Energy-efficient information processing
We are trying to develop effective methods to downsize cognitive networks for low power consumption. Optimizing and downsizing cognitive computational systems for intelligent information processing is critically important for reducing power consumption and heat generation. We will explore fundamental methodologies to systematically transform the structure of cognitive networks to be more compact without affecting their computational performance. This research is a collaborative project with Japan IBM, entitled "Next Generation Nano-Micro Devices and Systems for Energy-Efficient Information Processing."
Mathematical studies on medical and social systems
It is becoming possible to obtain real data on medical and social systems due to the developments of sensor devices and measurement techniques. Based on these data, we are trying to construct mathematical models for cancer growth, spreading epidemics, and opinion formation. We aim to propose effective control strategies for solving medically and socially important problems and improving quality of life.

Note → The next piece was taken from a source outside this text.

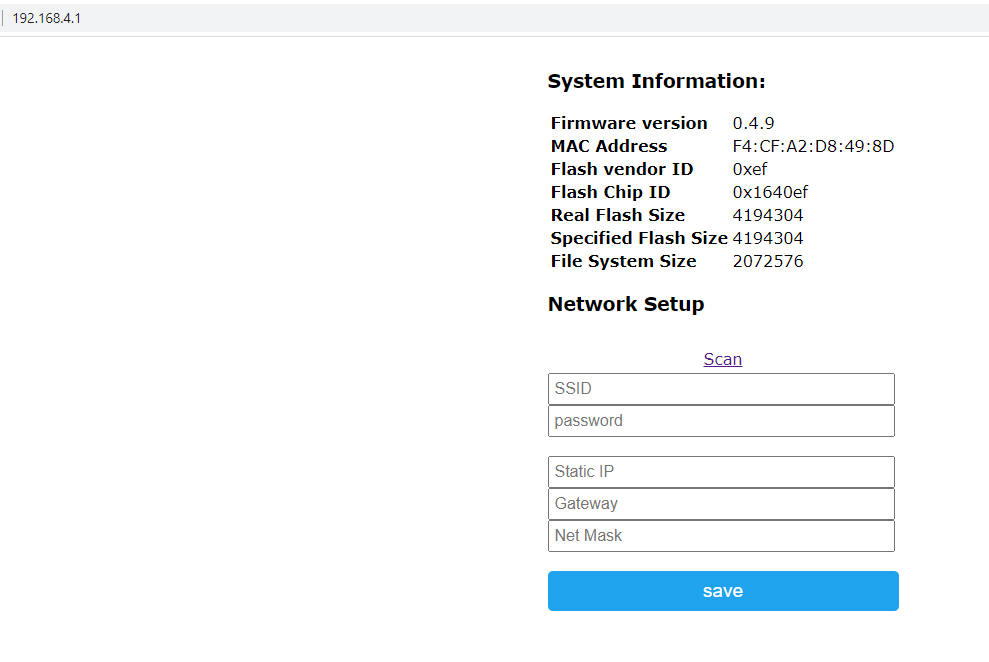Click the Network Setup heading
This screenshot has height=662, width=989.
626,304
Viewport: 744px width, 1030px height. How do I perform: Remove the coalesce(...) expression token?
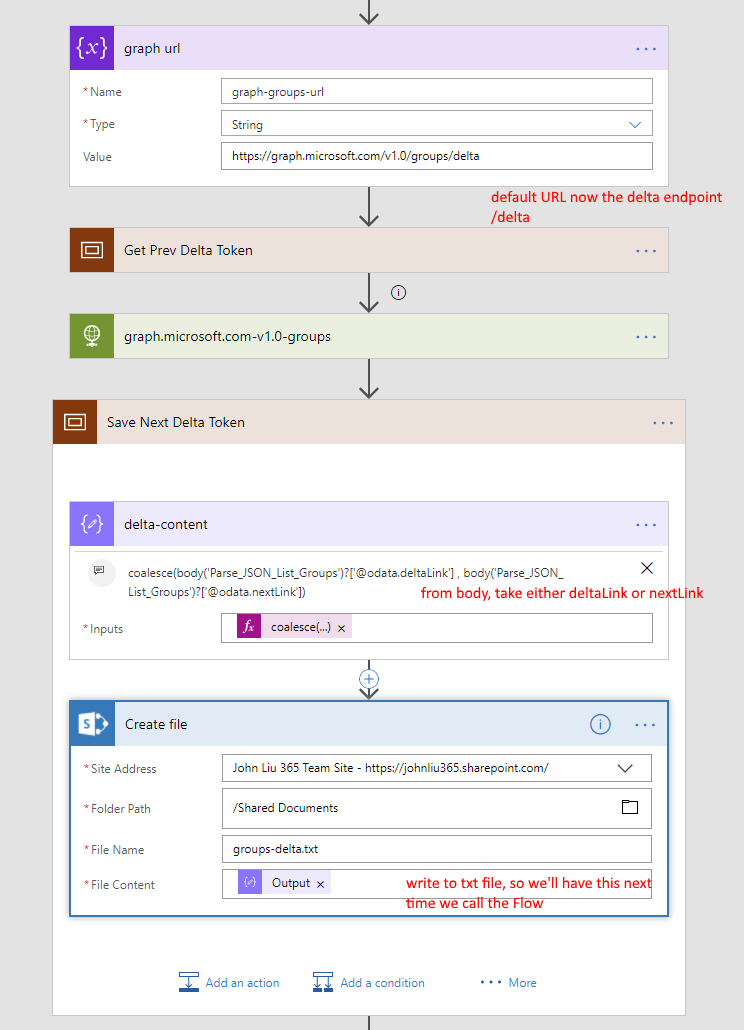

- Intermittent hormone therapy for prostate cancer
- Epidemic model with seasonal forcing
Dynamical robustness of complex networks
Networked systems are ubiquitous in the world. Complex topological structures are found in power networks, traffic networks, and biological networks. Networking brings about merits such as improved convenience and cost reduction, but accompanies a risk that a partial failure causes a breakdown of the whole system. We are investigating how network robustness depends on network structure, dynamics, and element interactions. Our aim is to develop a design method of robust networks and a recovery method of damaged networks.
- Dynamical robustness of oscillator networks
Fundamental theory of complex systems dynamics
We are developing fundamental methodologies for understanding and analyzing complex systems. Depending on the condition, system behavior can change from order to disorder, from simple to complex, and from regular to irregular. We aim to understand the mechanism of such qualitative changes of system behavior. We formulate the sigularity at a qualitative change based on bifurcation theory and phase transision theory.